Thursday, February 19, 2009

Cranial Laser Research Update

Here is the third article I have found by Wedlock, et al that supports cranial laser treatment as being very effective for pain relief. The other two studies proved that laser irradiation of the cortex induces pain relief by release of opioid peptides. CLRT takes advantage of this effect, but in a highly specific, predictable manner. Enjoy.

Analgesic effects of cranial laser treatment in two rat nociception models

P. Wedlock, R. A. Shephard, , C. Little and F. McBurney

a Department of Psychology, University of Ulster at Jordanstown, Newtownabbey, N. Ireland, BT37 0QB, UK

b Physiotherapy, University of Ulster at Jordanstown, Newtownabbey, N. Ireland, BT37 0QB, UK

The present experiments sought to establish dose dependency and time course for effects of cranial laser irradiation in two rodent models of pain. These were the hot plate and tail flick tests, which are both widely used to quantify analgesic drug effects. The laser used was an Omega Biotherapy 3ML (wavelength 820 nM, average power output 100 mW, pulse frequency 5 kHz) and irradiation was applied to rats' shaved heads above the midbrain.

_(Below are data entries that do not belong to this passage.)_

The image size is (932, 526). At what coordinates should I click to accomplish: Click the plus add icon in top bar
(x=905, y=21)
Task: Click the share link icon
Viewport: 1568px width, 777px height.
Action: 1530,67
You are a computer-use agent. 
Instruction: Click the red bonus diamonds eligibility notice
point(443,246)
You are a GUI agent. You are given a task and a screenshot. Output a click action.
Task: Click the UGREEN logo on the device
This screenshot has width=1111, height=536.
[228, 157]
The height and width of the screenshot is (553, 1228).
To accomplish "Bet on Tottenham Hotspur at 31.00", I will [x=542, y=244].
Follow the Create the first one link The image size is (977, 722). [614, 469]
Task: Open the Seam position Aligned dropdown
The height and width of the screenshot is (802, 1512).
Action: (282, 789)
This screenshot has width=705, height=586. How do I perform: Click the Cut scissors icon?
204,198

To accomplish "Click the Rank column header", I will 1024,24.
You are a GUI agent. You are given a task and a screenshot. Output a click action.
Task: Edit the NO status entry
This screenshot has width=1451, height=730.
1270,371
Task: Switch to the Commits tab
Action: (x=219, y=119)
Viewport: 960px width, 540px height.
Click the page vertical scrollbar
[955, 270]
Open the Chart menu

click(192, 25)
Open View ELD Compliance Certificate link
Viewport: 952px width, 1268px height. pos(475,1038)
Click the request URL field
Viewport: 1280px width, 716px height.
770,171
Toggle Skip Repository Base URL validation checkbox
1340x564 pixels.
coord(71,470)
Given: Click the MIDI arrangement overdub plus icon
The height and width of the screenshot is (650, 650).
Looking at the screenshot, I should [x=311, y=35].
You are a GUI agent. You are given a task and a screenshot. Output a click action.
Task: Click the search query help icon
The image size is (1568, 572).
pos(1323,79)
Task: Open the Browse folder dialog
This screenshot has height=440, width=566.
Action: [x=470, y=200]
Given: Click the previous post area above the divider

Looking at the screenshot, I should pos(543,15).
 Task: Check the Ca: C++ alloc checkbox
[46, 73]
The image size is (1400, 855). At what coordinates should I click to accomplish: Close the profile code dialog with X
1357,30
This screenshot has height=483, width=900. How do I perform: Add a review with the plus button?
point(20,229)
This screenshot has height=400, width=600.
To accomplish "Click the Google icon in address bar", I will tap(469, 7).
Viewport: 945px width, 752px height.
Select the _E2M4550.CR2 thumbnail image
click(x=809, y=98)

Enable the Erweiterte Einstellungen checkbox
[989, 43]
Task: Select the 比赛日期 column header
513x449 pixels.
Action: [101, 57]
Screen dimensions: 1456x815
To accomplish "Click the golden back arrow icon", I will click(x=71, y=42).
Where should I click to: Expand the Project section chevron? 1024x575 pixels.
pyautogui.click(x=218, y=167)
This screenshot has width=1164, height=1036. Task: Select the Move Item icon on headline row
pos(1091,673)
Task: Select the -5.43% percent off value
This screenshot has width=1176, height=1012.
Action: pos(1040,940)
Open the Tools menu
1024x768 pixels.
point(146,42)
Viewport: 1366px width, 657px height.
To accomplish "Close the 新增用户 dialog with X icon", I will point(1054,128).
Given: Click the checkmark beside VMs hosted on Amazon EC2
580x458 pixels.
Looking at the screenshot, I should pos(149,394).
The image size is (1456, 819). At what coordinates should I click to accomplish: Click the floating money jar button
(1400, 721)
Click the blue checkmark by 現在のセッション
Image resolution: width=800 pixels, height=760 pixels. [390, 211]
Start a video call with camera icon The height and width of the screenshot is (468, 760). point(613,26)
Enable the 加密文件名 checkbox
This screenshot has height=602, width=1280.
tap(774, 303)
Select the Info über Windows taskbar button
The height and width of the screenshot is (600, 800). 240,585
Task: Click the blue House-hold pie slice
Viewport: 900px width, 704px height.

In the first experiment, four groups of 10 rats received doses of 0, 6, 12, 18, and 24 J/cm2 in random orders prior to hot plate testing either immediately, 30 min, 1 h or 24 h postlaser. The second study employed three groups of 10 rats receiving 0, 12, and 18 J/cm2 in random orders prior to tail flick testing at the three shorter times above. Latency to lick hind paws on the hot plate was highly significantly prolonged by laser treatment across all doses and time periods, F(4, 126) = 4.51, p < 0.01. There was good dose dependency for immediate observations, but at 24 h 18 J/cm2 was the most effective dose. Laser treatment also delayed tail flick responses at both doses and all time periods, F(2, 54) = 10.60, p < 0.001, but 12 and 18 J.cm2 doses were similar in efficacy.